Steel Fabricator: Midwest Steel
MEP Engineer: Graef
The Milwaukee Intermodal Station was in deplorable condition in January 2015. Water leaked onto passengers’ heads. Chunks of concrete crumbled off walls. Rusty steel work pockmarked the facility.
Addressing these issues presented a variety of challenges and seemingly impossible schedule changes. Energy-efficient practices from the 19th century and technology from the 21st helped to upgrade the station into a modern facility.
Crews on the $22-million project had to remove and replace the train shed and pedestrian platforms; construct new foundations and seven new sets of cast-in-place stairs; install three new elevators and four new escalators; construct a new structural steel mezzanine spanning five tracks and three boarding platforms; install new signage throughout; and provide site utilities services. The Hanno Weber design had to incorporate a number of upgrades to meet ADA and other compliance requirements since the original building was built a half-century ago.
The project team kept the station fully functional during construction, not disrupting traffic of more than two dozen daily passenger and freight trains across five tracks. The trick to meeting completion by June 2016 was minute-by-minute nimbleness. Communicating about unpredictable scenarios like late trains, simultaneous arrivals and one- or two-mile-long freight trains required using radios and air horns. Plans were thwarted in as little as 20 minutes, continually threatening the project’s schedule.

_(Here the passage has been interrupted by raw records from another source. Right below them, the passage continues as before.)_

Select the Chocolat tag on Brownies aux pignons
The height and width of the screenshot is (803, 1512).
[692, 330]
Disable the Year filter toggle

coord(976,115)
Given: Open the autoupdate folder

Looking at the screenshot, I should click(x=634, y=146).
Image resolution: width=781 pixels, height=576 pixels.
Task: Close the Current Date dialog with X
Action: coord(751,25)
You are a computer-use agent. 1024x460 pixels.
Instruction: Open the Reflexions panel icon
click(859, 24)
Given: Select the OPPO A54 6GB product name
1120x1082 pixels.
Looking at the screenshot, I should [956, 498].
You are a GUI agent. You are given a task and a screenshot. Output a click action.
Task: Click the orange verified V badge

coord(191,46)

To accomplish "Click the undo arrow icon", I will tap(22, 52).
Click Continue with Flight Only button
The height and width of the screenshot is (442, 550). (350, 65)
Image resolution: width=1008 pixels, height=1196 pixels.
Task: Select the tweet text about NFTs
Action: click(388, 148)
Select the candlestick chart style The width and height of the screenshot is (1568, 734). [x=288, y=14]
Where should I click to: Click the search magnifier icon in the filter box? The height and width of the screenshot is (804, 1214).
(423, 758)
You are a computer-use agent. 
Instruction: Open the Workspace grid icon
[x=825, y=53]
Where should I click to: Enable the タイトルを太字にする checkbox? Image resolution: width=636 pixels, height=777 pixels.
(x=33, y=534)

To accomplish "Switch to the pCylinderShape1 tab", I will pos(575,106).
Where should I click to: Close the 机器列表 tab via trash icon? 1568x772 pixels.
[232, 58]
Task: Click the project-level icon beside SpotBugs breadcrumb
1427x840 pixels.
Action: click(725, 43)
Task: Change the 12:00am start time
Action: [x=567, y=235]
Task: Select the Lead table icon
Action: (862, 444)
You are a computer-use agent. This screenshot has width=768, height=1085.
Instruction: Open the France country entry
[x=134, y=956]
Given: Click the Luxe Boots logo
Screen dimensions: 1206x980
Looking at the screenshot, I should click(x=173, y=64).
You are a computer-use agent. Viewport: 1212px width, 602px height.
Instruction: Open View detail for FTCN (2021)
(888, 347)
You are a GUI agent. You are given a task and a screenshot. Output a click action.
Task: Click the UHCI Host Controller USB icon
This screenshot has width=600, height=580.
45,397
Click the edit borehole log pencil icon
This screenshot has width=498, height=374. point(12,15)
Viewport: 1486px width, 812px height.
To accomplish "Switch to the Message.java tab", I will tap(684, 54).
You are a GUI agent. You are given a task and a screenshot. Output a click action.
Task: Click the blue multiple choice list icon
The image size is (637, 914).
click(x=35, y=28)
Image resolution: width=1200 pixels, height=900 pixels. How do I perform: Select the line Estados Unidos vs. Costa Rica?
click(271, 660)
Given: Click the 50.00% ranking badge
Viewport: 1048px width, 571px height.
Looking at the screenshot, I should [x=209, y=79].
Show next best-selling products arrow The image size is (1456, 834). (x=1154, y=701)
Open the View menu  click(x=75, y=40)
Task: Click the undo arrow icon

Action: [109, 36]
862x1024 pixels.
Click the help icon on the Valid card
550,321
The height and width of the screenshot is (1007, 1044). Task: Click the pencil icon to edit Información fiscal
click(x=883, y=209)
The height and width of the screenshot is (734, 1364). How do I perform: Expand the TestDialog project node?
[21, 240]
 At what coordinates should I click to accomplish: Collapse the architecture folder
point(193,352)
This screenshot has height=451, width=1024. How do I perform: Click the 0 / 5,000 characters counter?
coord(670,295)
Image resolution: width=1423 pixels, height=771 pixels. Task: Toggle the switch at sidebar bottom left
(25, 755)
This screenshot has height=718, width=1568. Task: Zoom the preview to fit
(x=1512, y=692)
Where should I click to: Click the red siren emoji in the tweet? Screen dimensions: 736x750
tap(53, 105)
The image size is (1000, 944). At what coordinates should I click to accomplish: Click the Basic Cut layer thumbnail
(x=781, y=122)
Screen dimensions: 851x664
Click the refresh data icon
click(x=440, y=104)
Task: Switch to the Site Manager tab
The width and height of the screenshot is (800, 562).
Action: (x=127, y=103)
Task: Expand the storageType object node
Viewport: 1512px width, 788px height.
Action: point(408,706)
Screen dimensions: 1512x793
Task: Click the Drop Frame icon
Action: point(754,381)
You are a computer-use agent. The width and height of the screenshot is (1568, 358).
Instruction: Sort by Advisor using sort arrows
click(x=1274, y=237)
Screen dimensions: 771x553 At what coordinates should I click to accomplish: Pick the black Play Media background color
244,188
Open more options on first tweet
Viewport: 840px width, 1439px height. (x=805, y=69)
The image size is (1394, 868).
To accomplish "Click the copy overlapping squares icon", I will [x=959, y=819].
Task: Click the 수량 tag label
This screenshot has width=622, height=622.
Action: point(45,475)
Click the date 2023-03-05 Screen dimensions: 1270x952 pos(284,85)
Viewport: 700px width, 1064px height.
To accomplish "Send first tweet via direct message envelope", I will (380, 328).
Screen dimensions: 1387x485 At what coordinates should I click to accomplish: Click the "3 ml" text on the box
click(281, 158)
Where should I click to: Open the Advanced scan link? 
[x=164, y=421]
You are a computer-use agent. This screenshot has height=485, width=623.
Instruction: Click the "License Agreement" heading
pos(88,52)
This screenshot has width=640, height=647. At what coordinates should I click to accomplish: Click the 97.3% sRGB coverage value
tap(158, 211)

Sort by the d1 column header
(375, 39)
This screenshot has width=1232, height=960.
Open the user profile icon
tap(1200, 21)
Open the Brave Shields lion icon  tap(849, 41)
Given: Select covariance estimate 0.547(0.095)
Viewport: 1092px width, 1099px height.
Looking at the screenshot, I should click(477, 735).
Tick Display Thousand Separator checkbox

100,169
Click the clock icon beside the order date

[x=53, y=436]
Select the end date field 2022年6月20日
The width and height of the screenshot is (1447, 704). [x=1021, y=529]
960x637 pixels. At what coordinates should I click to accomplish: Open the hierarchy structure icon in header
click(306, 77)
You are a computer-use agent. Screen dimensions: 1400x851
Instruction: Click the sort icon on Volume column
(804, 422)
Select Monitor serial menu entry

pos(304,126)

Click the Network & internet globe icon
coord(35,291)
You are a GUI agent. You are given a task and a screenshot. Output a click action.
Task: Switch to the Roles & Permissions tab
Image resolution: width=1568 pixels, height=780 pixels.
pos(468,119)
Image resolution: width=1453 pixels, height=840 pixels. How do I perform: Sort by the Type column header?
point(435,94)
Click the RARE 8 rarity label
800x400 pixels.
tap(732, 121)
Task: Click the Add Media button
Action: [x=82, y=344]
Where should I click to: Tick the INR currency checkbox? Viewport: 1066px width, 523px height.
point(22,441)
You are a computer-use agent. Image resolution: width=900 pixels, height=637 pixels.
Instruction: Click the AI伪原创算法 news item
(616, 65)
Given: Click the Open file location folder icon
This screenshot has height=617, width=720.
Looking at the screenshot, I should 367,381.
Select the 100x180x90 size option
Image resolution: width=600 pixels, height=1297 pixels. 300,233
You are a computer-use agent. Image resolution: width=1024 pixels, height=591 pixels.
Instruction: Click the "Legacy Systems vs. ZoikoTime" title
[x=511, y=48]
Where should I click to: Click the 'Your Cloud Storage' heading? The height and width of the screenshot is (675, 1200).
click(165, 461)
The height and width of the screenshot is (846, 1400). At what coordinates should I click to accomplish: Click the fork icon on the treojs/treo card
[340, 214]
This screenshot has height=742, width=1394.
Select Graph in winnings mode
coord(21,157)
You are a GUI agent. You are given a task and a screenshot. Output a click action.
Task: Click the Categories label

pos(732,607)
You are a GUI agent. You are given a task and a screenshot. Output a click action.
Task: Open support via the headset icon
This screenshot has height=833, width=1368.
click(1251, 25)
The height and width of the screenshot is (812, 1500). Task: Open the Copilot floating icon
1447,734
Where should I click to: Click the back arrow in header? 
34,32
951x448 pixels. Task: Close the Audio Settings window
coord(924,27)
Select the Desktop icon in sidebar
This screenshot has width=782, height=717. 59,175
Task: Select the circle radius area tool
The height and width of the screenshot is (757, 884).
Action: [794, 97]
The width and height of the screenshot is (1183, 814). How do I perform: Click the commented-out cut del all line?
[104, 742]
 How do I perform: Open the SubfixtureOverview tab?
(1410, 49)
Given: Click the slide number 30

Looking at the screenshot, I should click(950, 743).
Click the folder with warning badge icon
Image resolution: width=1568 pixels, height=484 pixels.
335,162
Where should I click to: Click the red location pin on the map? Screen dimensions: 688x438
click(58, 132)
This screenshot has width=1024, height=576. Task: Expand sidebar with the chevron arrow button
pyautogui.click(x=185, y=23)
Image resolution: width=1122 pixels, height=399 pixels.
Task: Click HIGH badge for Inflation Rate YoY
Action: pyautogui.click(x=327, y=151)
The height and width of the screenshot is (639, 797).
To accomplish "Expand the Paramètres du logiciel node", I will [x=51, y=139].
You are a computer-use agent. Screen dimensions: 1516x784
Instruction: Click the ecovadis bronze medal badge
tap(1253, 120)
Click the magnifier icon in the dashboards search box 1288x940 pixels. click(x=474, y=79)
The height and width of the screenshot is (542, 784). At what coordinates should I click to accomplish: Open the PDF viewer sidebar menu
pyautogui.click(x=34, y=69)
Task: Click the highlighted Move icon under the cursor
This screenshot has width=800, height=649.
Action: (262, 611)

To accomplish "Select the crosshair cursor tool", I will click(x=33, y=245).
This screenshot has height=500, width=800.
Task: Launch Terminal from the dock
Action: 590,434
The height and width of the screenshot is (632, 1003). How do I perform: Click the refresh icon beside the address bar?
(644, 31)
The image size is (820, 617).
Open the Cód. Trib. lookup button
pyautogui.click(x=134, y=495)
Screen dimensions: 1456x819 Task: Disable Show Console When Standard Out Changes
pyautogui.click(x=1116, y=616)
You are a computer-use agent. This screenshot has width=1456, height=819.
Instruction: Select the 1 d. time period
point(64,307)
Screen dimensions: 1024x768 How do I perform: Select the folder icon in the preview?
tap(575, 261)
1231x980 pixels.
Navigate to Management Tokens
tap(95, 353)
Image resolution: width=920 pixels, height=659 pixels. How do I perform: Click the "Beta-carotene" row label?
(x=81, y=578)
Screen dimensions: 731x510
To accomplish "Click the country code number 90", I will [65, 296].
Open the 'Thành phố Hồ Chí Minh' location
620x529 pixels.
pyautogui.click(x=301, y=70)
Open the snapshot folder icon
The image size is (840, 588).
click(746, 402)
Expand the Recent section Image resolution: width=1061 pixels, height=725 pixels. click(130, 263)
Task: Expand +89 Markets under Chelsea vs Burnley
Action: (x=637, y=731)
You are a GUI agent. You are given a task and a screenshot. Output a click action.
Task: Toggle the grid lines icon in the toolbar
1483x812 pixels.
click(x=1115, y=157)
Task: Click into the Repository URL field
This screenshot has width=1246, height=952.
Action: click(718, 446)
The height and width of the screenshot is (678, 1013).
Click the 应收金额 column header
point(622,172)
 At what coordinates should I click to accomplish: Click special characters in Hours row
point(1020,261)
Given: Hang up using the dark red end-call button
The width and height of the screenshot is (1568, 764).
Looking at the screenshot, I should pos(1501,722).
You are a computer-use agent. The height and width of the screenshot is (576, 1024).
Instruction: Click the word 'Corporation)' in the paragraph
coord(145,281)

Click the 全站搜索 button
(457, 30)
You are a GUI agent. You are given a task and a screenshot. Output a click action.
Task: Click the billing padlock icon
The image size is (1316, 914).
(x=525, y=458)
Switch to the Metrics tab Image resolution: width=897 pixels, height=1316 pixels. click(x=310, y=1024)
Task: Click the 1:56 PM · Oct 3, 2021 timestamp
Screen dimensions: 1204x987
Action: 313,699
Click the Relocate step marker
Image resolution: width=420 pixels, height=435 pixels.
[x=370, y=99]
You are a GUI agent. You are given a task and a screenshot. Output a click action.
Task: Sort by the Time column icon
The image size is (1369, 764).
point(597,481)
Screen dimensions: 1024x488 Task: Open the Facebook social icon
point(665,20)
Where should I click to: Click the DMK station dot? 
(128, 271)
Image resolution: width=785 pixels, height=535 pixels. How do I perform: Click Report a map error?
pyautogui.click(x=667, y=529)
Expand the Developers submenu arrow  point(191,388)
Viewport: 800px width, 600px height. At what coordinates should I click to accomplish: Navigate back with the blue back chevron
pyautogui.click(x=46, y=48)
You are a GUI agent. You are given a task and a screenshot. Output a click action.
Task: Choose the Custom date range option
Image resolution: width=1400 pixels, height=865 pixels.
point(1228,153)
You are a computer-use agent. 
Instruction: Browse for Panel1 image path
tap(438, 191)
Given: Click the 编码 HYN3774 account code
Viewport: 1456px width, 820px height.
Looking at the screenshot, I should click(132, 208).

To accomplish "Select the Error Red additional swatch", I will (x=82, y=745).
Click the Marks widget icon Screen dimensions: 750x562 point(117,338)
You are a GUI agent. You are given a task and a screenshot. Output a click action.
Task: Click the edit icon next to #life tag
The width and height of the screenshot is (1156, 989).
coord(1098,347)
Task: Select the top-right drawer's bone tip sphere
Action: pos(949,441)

Installation of new steel trusses required unusual construction techniques. La Crosse, Wis.-based steel fabricator Midwest Steel used a delivery method that allowed the trusses to be transported upside-down via train flat cars to an inactive track that served as a staging area at the station. Because truss length exceeded even the longest train beds, short idler cars were placed between flat cars, keeping the trusses within the general range of the track. Upon arrival, trusses were loaded onto a semi flatbed, driven into the project site, rotated right side up and then set in place: a process that was repeated a total of 16 times.
A grid of long rectangular skylights make up 26% of the station’s new roof. The building’s new curtain walls contain a ribbon panel and spines of translucent panels to further enhance natural lighting. Both features increase the station’s energy efficiency as well as provide what one Best Projects judge called “an updated yet timeless aesthetic appeal.”
The renovation team also made the station solar-ready for future green modifications. To improve air quality for travelers and station workers, Hanno Weber specified an environmentally friendly, non-electric option: natural, wind-generated ventilators—a 19th-century technique used in steel mills—for 21st-century application.
Hearing loop technology was cast into slabs on all three platforms under the shed and at the mezzanine level. The technology prevents background noise or echoes from interfering with PA system announcements for travelers with smart-enabled hearing aids or cochlear implants.
The Wisconsin DOT calls the bright, welcoming Milwaukee Intermodal Station the gateway to downtown Milwaukee, and it now serves more than 1.3 million passengers a year.
An earlier version of this story incorrectly referred to the project as an AECOM design. The lead designer on the project was Hanno Weber Associates of Chicago. We regret the error.